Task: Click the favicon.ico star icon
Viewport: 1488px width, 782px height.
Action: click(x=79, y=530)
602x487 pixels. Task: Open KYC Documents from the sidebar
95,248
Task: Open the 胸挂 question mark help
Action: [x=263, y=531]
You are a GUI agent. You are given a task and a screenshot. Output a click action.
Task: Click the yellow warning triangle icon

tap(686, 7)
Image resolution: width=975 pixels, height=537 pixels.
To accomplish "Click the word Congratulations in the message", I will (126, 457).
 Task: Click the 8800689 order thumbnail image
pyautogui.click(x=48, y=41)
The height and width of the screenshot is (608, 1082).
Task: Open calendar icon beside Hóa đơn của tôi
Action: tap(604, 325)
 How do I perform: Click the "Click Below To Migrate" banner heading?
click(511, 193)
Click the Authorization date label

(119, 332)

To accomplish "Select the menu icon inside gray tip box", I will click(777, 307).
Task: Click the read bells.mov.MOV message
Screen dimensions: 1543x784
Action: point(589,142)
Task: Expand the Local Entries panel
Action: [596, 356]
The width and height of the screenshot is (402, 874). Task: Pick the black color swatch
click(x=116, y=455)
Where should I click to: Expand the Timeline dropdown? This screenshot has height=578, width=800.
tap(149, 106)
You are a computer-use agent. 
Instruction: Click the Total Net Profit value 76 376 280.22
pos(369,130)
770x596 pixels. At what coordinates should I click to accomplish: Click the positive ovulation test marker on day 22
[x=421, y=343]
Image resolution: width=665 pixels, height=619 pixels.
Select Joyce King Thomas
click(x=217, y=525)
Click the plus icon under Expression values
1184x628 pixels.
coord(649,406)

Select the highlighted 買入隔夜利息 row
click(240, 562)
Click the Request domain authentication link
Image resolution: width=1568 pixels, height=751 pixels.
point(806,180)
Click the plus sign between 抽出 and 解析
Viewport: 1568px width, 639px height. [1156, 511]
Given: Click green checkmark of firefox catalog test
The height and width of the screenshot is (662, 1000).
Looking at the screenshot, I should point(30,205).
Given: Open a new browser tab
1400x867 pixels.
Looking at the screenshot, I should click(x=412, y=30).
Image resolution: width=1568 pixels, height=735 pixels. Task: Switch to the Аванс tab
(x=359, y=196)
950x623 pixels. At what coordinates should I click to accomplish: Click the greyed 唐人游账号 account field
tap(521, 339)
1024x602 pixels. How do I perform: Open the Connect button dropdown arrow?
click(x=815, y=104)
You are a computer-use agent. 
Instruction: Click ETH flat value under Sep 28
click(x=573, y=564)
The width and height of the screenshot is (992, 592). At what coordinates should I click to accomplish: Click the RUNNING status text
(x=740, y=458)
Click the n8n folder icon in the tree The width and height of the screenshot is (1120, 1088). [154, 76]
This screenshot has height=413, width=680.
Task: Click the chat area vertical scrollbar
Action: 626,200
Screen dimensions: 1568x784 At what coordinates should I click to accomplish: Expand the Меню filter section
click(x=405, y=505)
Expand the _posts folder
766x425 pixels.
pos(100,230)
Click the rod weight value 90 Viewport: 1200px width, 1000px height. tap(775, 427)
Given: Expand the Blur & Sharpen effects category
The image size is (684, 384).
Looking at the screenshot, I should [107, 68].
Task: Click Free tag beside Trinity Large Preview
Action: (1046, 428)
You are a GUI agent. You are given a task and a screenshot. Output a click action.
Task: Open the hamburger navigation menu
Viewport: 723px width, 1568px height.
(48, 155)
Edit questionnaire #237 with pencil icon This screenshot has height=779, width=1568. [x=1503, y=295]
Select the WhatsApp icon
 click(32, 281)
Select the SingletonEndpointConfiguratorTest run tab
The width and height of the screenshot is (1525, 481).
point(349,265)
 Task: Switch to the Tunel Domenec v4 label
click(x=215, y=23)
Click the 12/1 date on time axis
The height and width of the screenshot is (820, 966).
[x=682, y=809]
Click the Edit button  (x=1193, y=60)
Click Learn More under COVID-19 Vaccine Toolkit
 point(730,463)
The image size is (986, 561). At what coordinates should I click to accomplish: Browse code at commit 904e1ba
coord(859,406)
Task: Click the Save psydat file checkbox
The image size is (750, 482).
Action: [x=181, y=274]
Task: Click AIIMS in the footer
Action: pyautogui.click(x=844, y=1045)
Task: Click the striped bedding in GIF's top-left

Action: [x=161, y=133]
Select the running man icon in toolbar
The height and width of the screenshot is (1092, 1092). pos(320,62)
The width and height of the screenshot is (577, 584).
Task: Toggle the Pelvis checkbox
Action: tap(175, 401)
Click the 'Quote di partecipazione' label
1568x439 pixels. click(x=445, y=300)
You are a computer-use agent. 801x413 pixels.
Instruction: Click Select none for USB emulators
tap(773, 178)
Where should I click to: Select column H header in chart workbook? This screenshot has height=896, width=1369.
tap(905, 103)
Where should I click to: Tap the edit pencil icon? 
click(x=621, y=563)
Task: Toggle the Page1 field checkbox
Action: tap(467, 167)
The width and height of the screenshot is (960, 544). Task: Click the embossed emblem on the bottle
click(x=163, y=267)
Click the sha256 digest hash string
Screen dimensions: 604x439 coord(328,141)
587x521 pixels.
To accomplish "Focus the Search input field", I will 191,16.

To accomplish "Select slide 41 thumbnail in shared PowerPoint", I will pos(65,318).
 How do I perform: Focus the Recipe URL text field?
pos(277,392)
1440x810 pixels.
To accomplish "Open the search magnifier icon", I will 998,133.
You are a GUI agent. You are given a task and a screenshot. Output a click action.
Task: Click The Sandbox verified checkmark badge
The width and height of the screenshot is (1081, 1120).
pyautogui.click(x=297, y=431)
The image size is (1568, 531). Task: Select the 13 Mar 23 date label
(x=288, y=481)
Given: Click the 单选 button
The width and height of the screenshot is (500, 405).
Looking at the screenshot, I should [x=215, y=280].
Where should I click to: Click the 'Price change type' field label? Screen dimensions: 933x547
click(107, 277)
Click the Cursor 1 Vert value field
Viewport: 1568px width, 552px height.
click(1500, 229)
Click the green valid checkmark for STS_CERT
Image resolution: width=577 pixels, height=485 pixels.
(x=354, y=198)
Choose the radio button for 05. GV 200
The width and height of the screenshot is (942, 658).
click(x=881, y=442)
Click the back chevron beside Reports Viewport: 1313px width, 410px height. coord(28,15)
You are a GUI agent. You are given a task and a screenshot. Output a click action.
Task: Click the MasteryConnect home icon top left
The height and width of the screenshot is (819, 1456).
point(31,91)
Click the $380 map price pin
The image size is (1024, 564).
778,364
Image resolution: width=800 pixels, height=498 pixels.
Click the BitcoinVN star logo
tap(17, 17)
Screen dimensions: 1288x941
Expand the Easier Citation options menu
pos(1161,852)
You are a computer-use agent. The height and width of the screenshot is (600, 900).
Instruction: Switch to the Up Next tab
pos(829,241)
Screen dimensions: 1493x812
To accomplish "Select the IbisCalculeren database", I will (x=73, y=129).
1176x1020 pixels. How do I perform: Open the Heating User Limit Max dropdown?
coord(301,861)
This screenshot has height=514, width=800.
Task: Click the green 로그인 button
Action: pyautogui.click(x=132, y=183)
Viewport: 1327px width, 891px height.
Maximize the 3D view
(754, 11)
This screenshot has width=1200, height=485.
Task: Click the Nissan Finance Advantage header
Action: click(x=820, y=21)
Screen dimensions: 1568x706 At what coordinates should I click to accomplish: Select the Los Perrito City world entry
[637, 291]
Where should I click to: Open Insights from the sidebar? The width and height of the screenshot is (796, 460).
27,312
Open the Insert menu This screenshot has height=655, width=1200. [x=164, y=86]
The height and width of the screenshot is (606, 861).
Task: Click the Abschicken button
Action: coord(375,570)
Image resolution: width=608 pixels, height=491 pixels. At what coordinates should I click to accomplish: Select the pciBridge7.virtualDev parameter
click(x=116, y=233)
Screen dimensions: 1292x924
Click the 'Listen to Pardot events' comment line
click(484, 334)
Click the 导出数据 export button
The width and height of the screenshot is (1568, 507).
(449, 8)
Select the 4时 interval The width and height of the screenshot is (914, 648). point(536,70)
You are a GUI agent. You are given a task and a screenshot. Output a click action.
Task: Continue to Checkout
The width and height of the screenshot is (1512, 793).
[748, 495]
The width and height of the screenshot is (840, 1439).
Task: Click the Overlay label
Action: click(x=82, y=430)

● Your assignment: From the entries above, extract only the lines running from the one containing "Click the n8n" through the one containing "Click the 12/1 date on time axis", inclusive.

● Response area:
Click the n8n folder icon in the tree The width and height of the screenshot is (1120, 1088). [154, 76]
This screenshot has height=413, width=680.
Task: Click the chat area vertical scrollbar
Action: 626,200
Screen dimensions: 1568x784 At what coordinates should I click to accomplish: Expand the Меню filter section
click(x=405, y=505)
Expand the _posts folder
766x425 pixels.
pos(100,230)
Click the rod weight value 90 Viewport: 1200px width, 1000px height. tap(775, 427)
Given: Expand the Blur & Sharpen effects category
The image size is (684, 384).
Looking at the screenshot, I should [107, 68].
Task: Click Free tag beside Trinity Large Preview
Action: (1046, 428)
You are a GUI agent. You are given a task and a screenshot. Output a click action.
Task: Open the hamburger navigation menu
Viewport: 723px width, 1568px height.
(48, 155)
Edit questionnaire #237 with pencil icon This screenshot has height=779, width=1568. [x=1503, y=295]
Select the WhatsApp icon
 click(32, 281)
Select the SingletonEndpointConfiguratorTest run tab
The width and height of the screenshot is (1525, 481).
point(349,265)
 Task: Switch to the Tunel Domenec v4 label
click(x=215, y=23)
Click the 12/1 date on time axis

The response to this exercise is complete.